By ,
Published January 13, 2015
Demand for applications to purchase U.S. homes and refinance existing mortgages rose last week, after total loan requests fell the prior two weeks, an industry trade group said on Wednesday.
The Mortgage Bankers Association said its seasonally adjusted index of home loan application activity increased 2.4 percent to 652.0 in the week ended October 5.
The index has been fairly range bound in recent weeks, after slipping to about 607 both in February and again in July, and rising as high as about 691 in March.

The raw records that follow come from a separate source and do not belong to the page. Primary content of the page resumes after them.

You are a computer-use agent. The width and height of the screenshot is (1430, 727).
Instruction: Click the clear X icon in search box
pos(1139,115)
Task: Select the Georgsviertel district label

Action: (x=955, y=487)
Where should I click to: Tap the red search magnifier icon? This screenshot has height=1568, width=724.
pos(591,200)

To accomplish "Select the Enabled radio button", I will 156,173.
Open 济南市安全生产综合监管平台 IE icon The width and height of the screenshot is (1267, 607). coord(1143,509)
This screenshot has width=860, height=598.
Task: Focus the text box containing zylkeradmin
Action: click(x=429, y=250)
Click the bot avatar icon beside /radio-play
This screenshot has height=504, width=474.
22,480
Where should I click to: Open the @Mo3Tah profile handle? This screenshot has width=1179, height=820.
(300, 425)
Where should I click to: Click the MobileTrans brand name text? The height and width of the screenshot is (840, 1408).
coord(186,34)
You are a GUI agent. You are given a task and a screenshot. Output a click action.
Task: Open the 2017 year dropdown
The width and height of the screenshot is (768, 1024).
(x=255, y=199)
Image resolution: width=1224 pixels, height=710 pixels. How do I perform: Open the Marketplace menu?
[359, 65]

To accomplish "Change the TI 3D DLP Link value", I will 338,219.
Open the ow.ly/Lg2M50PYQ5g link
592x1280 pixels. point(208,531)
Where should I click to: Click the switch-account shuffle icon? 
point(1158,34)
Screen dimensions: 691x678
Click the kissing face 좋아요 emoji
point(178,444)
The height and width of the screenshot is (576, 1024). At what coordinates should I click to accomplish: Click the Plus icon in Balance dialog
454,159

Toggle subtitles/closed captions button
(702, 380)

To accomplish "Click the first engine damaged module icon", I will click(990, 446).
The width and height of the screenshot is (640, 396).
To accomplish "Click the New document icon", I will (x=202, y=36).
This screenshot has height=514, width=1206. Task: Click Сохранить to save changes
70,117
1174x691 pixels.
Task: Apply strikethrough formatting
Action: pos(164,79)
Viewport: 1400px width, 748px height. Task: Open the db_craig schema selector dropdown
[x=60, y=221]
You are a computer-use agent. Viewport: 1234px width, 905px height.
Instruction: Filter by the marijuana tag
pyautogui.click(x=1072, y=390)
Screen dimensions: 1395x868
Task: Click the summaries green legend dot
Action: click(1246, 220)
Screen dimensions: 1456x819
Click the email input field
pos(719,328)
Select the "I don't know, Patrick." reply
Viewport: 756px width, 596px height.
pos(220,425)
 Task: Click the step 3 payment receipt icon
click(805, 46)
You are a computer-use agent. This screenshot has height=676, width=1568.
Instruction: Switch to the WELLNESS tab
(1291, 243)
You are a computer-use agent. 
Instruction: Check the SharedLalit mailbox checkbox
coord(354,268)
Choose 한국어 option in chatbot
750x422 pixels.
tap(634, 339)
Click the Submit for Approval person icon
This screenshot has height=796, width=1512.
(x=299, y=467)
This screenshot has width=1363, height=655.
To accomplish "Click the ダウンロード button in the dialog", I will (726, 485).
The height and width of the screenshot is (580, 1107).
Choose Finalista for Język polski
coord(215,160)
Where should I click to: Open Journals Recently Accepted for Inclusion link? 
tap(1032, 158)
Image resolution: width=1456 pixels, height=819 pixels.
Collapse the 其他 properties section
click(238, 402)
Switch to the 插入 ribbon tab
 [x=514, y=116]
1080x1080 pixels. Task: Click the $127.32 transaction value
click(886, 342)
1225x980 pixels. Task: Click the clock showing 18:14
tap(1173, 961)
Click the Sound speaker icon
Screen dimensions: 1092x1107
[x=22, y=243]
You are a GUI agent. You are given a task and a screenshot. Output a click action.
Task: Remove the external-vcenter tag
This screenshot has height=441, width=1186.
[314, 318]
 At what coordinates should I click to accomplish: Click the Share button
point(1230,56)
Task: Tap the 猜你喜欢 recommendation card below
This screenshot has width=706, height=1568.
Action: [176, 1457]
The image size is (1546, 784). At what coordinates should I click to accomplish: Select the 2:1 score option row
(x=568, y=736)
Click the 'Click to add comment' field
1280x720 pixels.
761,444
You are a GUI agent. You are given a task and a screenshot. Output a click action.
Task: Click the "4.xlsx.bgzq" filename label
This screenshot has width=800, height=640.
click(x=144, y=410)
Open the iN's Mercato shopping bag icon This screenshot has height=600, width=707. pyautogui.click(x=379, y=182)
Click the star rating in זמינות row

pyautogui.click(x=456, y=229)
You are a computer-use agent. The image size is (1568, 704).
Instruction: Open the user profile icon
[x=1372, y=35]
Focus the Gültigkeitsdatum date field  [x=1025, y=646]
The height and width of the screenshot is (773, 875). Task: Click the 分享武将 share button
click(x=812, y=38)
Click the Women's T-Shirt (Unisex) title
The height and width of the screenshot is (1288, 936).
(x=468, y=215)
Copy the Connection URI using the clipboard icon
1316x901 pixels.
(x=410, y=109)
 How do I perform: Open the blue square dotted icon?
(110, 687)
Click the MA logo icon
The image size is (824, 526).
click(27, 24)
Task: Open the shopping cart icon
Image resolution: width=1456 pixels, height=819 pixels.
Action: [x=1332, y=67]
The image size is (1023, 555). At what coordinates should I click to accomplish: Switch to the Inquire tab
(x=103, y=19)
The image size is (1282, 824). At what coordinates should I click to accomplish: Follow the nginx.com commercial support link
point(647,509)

The trade group's gauge of home purchase applications gained 2.1 percent to 420.2, and the refinancing measure rose 2.7 percent to 2,003.2 on a seasonally adjusted basis last week.
Homeowners are scrambling to refinance adjustable mortgages before they reset to much higher interest rates.
Refinancing requests represented 46.2 percent of total applications last week, up slightly from 46.0 the prior week, the MBA said. Adjustable-rate mortgages accounted for 13.6 percent of the total, down from 13.8 percent.
Average 30-year fixed mortgage rates increased 0.08 percentage point to 6.40 percent last week, which is 0.13 point higher than the same week a year ago, according to the trade group.
Among shorter-term loan products, the one-year adjustable-rate mortgage rate dipped 0.05 percentage point last week to 6.15 percent, up 0.27 point from the same week a year earlier.